◆ DIRECTIONS ◆
No pictures, please: print exactly the lines from the one that contains "Orders & Shipping (423, 1785)" through the last line of the listing.

-- Opening Marker --

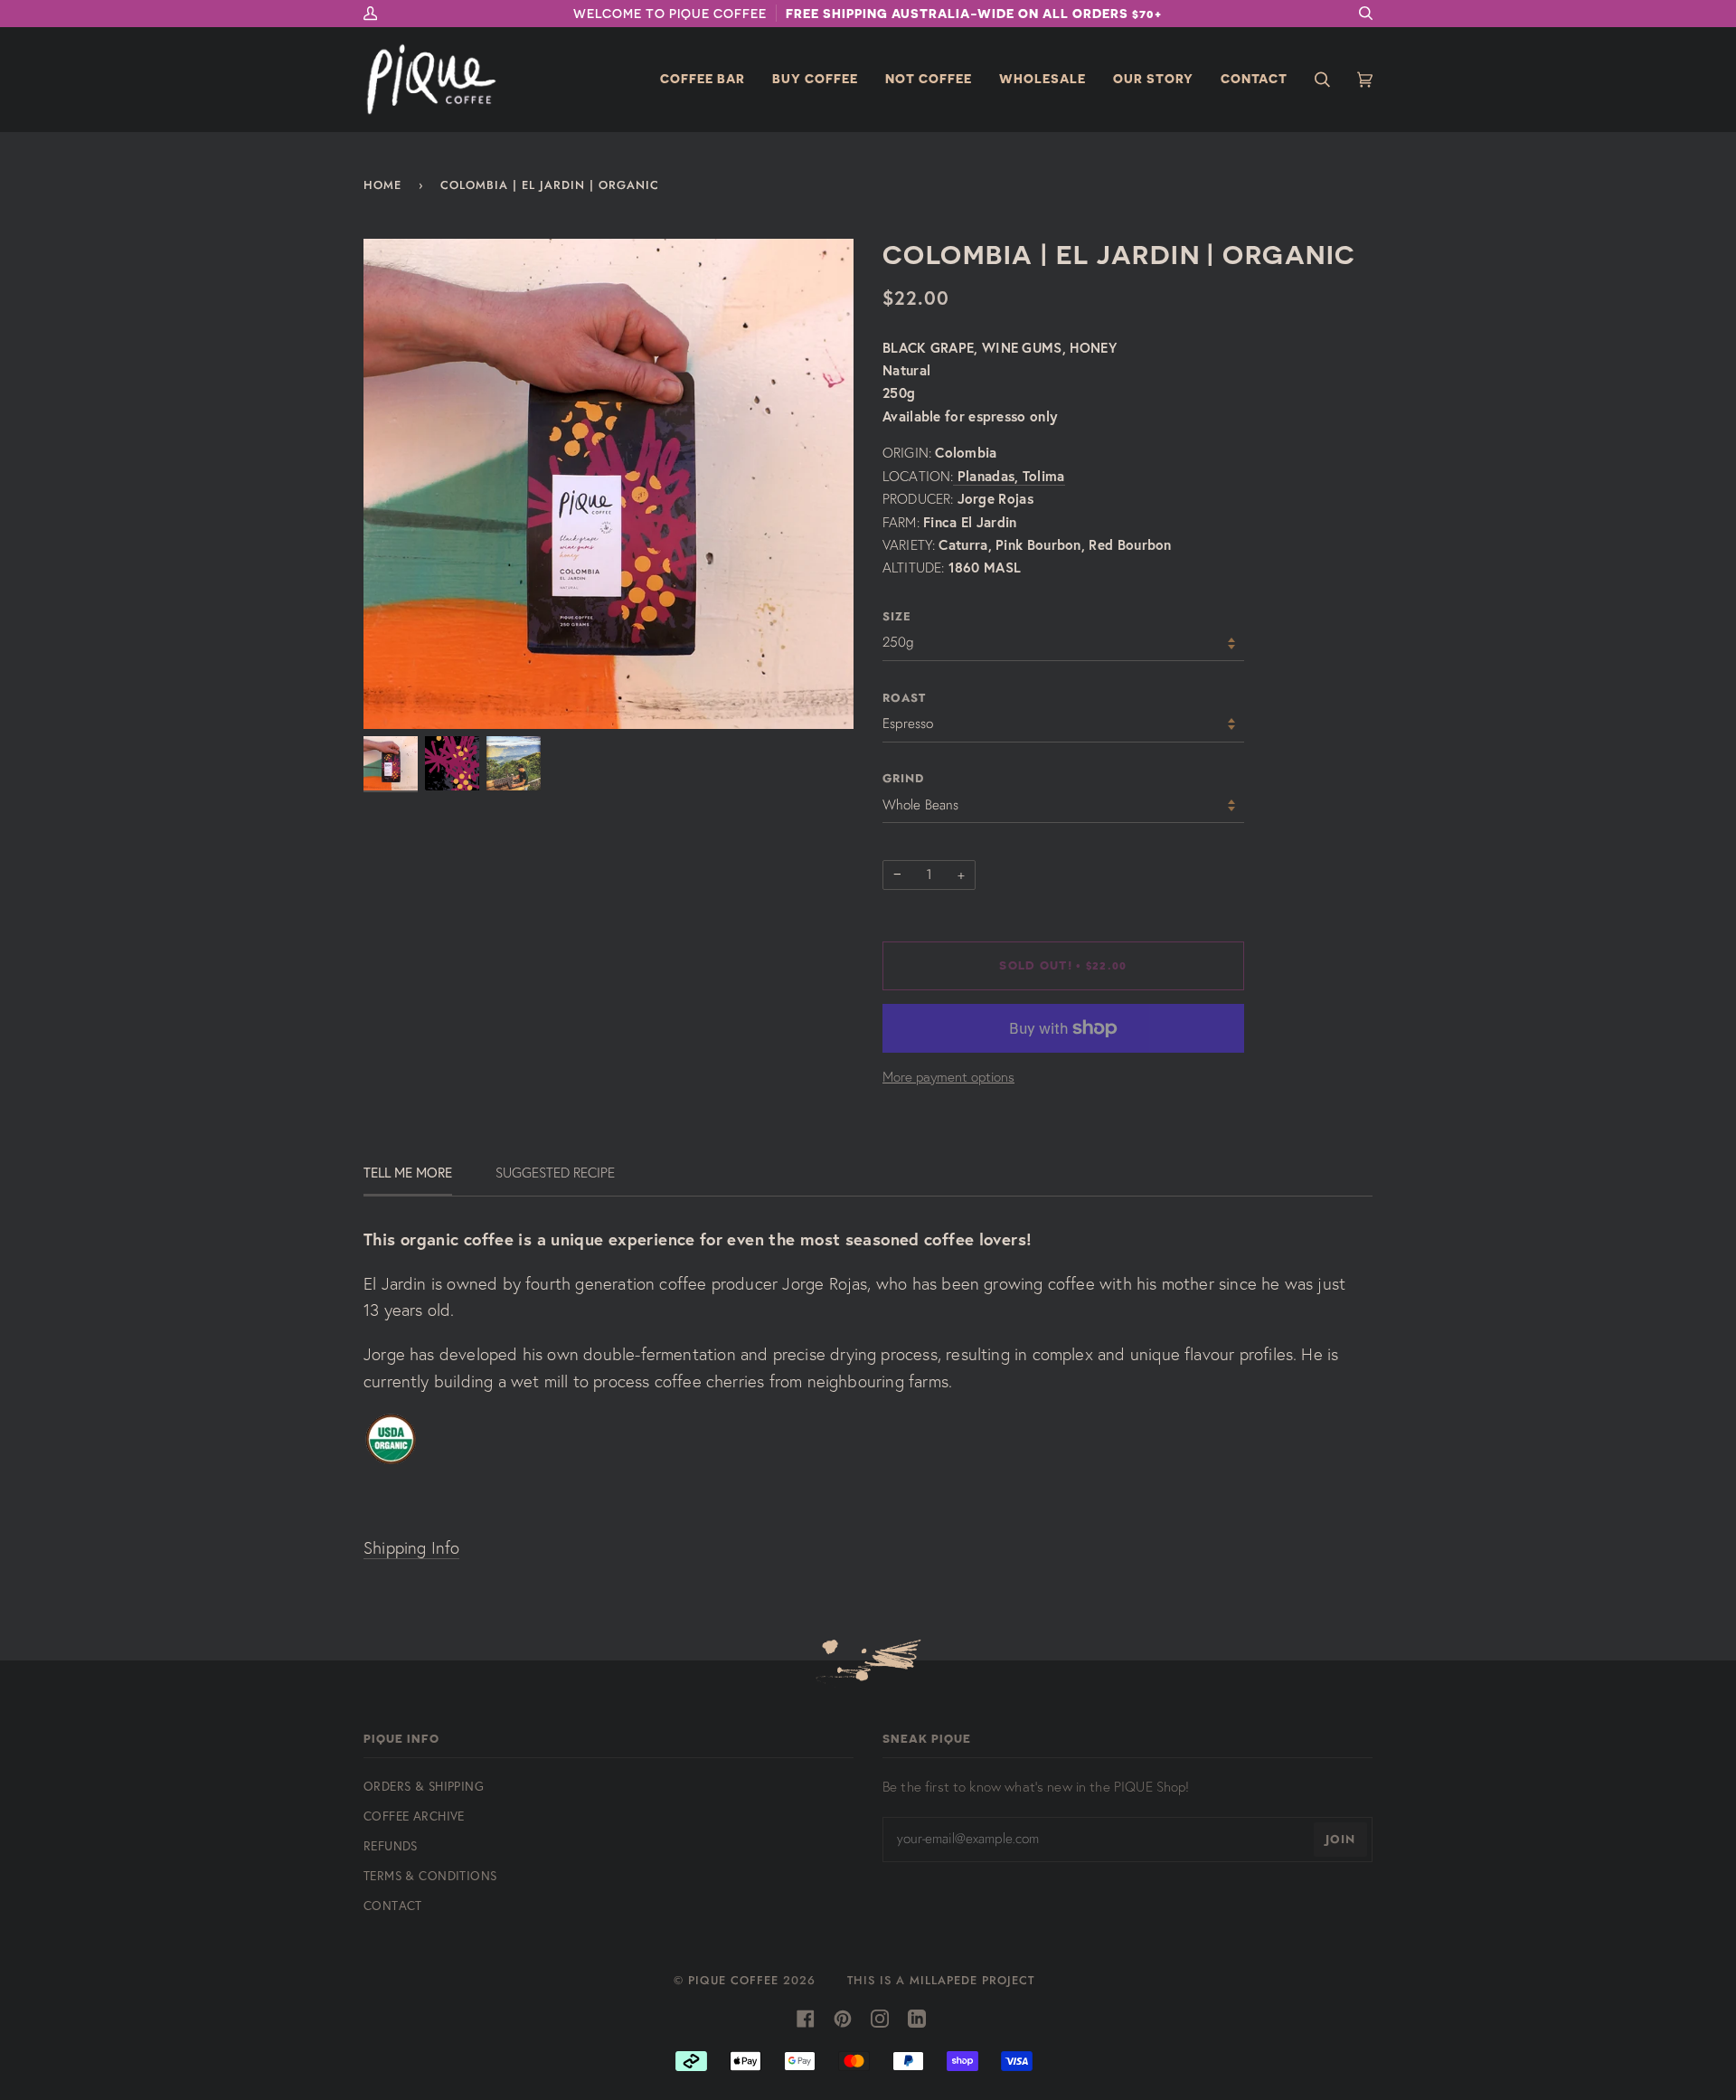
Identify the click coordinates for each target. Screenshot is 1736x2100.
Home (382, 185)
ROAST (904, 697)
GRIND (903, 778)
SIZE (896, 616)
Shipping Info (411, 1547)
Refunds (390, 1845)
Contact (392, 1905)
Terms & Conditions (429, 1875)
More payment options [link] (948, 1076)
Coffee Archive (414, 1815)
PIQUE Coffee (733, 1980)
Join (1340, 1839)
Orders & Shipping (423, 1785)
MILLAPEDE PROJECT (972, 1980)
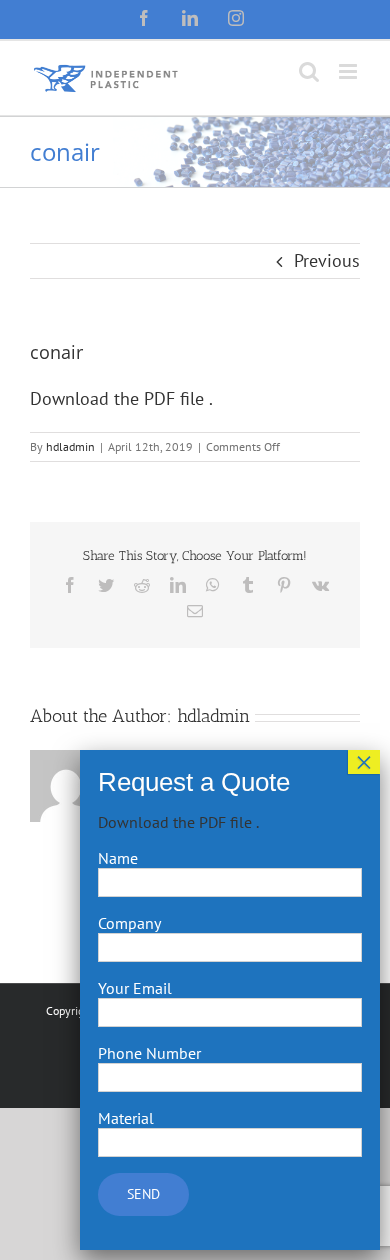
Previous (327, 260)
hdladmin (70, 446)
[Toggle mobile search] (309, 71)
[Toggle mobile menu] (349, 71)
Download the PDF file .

-- Closing Marker --

◆ SOLUTION TO THE EXERCISE ◆
Orders & Shipping (423, 1785)
MILLAPEDE PROJECT (972, 1980)
Previous (327, 260)
hdladmin (70, 446)
[Toggle mobile search] (309, 71)
[Toggle mobile menu] (349, 71)
Download the PDF file .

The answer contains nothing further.